Lalu terdengar suaranya Nio Cu ong, Pheng Lian
Houw, see Thong Thian dan lainnya,
yang mengumpak-umpak see Tok, sebaliknya Khiu Cian
Jin tidak dipandang mata sama
sekali.
setelah itu terdengar suaranya seorang muda:
“Tuan-tuan, kata-katamu tidak tepat.
Khiu Pangcu lihay sekali, aku
telah melihatnya dengan mataku sendiri Aku percaya, selain Auwyang sianseng,
tidak sanggup menandingi dia.” Tin ok mengenal suaranya Yo Kang, hatinya panas
sekali. Perkataannya Yo Kang itu membikin Nio Cu
ong semua kecele dan malu.
“Khiu Cian
Jin si tua bangka seperti ampas,
sekalipun Kwee
Ceng si bocah dia tidak
dapat mengalahkannya” tiba-tiba terdengar
suaranya Leng Tie siangjin. ” Kepandaian dia itu biasa saja”
Mendengar itu, Auwyang Hong
tertawa dingin. ” Kalau begitu, dapatkah sianjin mengalahkan Kwee Ceng?”
ia tanya.
Diam-diam orang tertawa. Mereka ingat
peristiwa itu hari di Ci Han Tong di istana di mana Leng Tie siangjin telah
dibikin terlempar dari dalam air tumpah.
“Bukan aku memandang rendah kepada siangjin,”
berkata pula Auwyang
Hong.
“orang dengan kepandaian sebagai kau, meski
kau belajar lagi sepuluh tahun, belum tentu kau dapat menjadi tandingannya Khiu Pangcu.

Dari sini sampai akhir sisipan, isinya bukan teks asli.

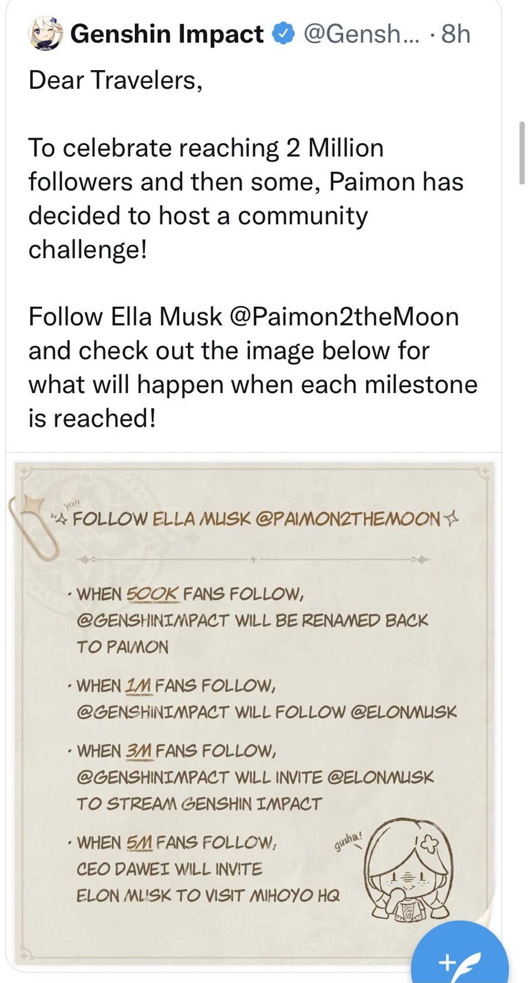Tap the 5M fans milestone line
Viewport: 530px width, 983px height.
(x=177, y=842)
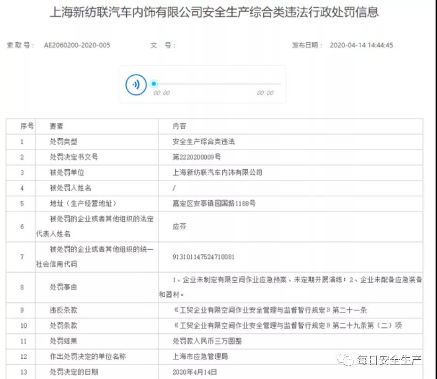Click the decision number 第2220200009号
This screenshot has width=437, height=379.
pyautogui.click(x=197, y=157)
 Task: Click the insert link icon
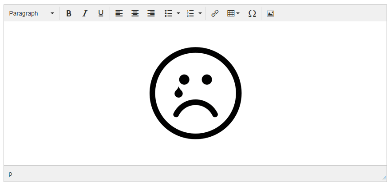[215, 13]
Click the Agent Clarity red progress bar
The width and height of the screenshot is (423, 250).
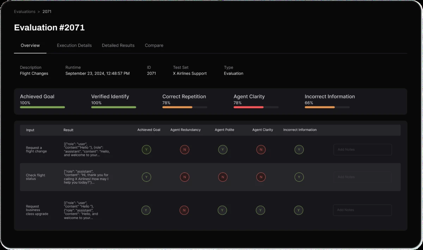pyautogui.click(x=249, y=107)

Nama Tiat Ciang sui-siang-pauw menggetarkan dua propinsi Lian ouw, hingga
sekalipun aku, tidak berani aku memandang enteng terhadapnya” Lagi sekali see
Tok tertawa kering.
Leng Tie siangjin mendongkol bukan main, ia
malu, akan tetapi ia tidak berani membuka mulut guna melawan bicara. Mukanya
menjadi merah.
Kwa Tin ok mendengar orang bicara, ia menahan
napas. Lamengenali semua orang tangguh itu. Kalau tadi ia ingin
mati bersama oey Yong, sekarang sebaliknya ia khawatir dirinya dan si nona
nanti terbinasakan mereka.
Habis itu terdengar hamba-hambanya Wanyen Lieh
mengatur tatakan untuk Wanyen Lieh bersama Yo Kang dan Auwyang Hong
beristirahat.
“Auwyang sianseng,” terdengar suaranya Yo
Kang. “Di dalam bukunya siangkoan Kiam
Lam, boanpwee melihat ada catatan tentang ilmu untuk memecahkan pukulan Tangan Besi
itu.”
Auwyang Hong girang mendengar
keterangan itu hingga ia berlompat bangun sambil menegasi: “Benarkah itu?”

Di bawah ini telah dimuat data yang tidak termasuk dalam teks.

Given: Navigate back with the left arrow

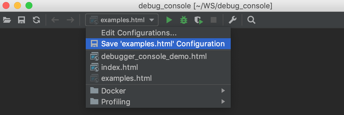Looking at the screenshot, I should point(55,20).

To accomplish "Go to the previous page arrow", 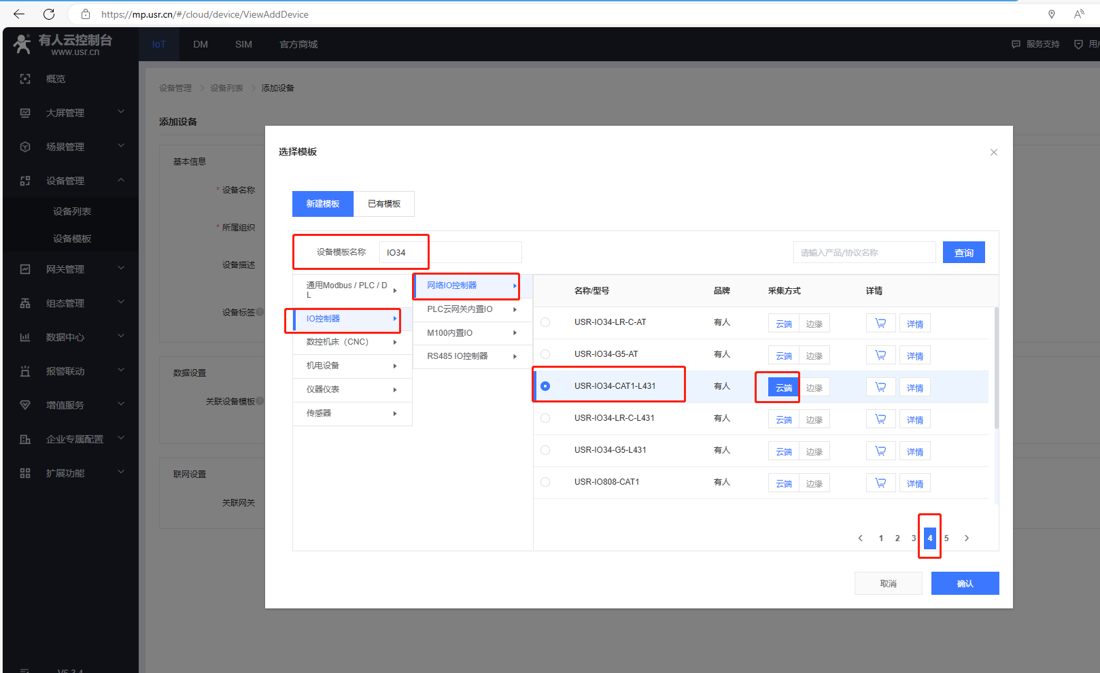I will tap(861, 538).
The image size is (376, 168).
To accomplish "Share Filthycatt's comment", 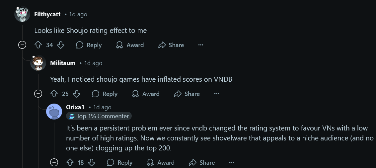I will 171,45.
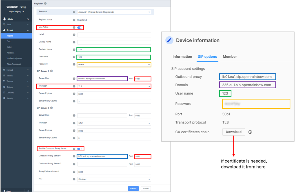Click the sidebar collapse icon near About
Viewport: 295px width, 193px height.
pyautogui.click(x=28, y=191)
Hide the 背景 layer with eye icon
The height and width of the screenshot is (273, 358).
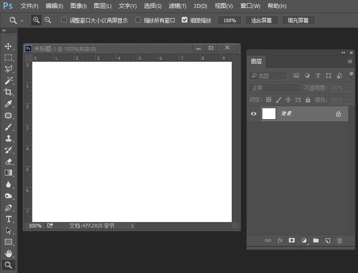point(253,114)
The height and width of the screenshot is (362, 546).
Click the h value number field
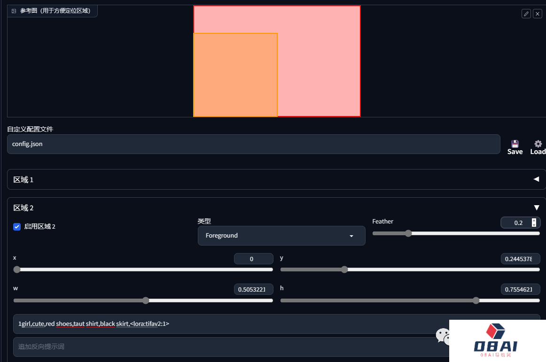coord(520,289)
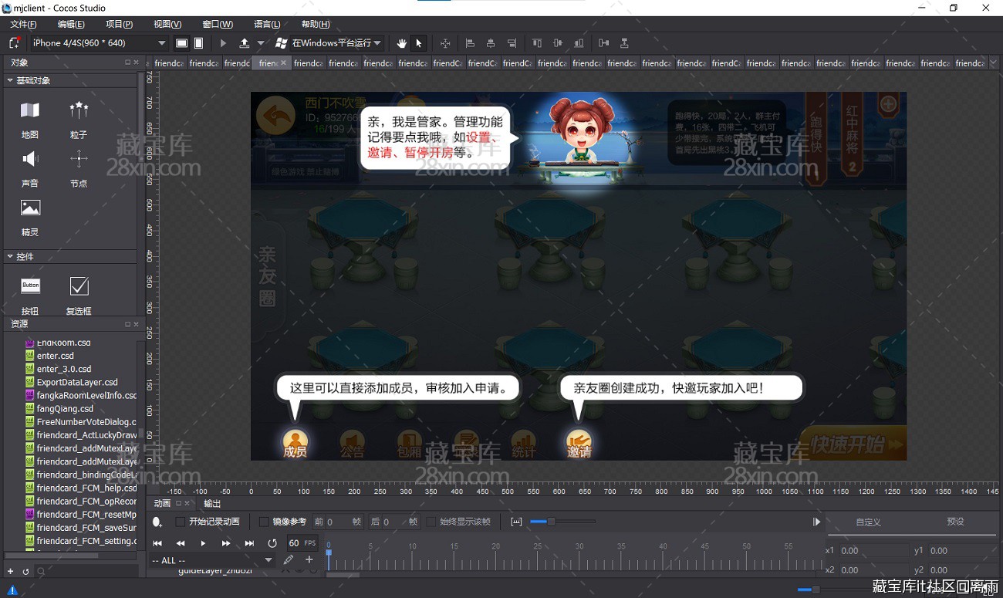1003x598 pixels.
Task: Check the 始终显示该帧 option
Action: click(x=431, y=522)
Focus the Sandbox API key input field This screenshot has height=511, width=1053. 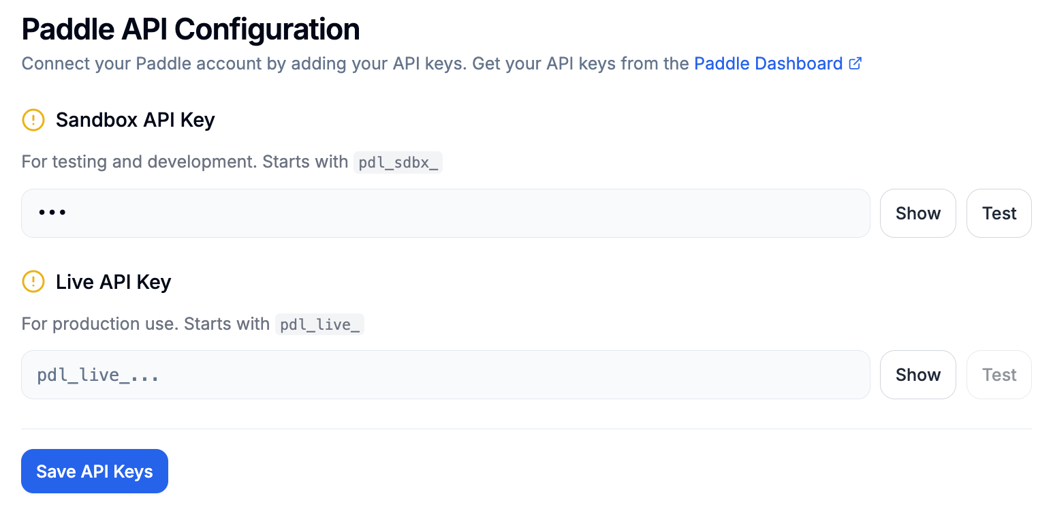(445, 213)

“Boanpwee tidak berani mendusta,” kata Yo
Kang, yang menyebut diri “boanpwee”,
yang terlebih muda. “Hanya sayang, bagian
pelajaran itu termuat di dalam halaman-halaman yang justru kena dirobek-robek
si perempuan hina dina”
Auwyang Hong menyesal sekali. Ia
tidak takuti Khiu
Cian Jin
tetapi kepandaian orang itu ia malui. Maka sayang ilmu memecahkan ilmu silat Tangan Besi
itu telah lenyap dan musnah.
“Boanpwee telah membaca itu, bunyinya masih
boanpwee ingat samar-samar,”
berkata pula Yo Kang, “sayang kepandaianku
tidak berarti dan aku tidak dapat menyelami catatan itu. Di
dalam hal ini boanpwee mengharap petunjuk sianseng.”
Mendengar ini, timbul harapannya see Tok.
“Bagus, bagus” serunya. Hanya sejenak, ia
terus menghela napas. Kemudian ia kata:
” Keponakanku telah terbinasa di tangannya Oey Yok
Soedan orang-orang Coan Cin
Pay, dengan begitu Pek To san menjadi tidak ada ahli warisnya lagi. Aku pikir
baiklah aku ambil kau sebagai muridku.”
Yo Kang girang bukan main. Inilah justru
pengharapannya. Tidak ayal lagi, ia berlutut di hadapan see Tok, untuk paykui.
Tin ok menyesal dan mendongkol bukan main.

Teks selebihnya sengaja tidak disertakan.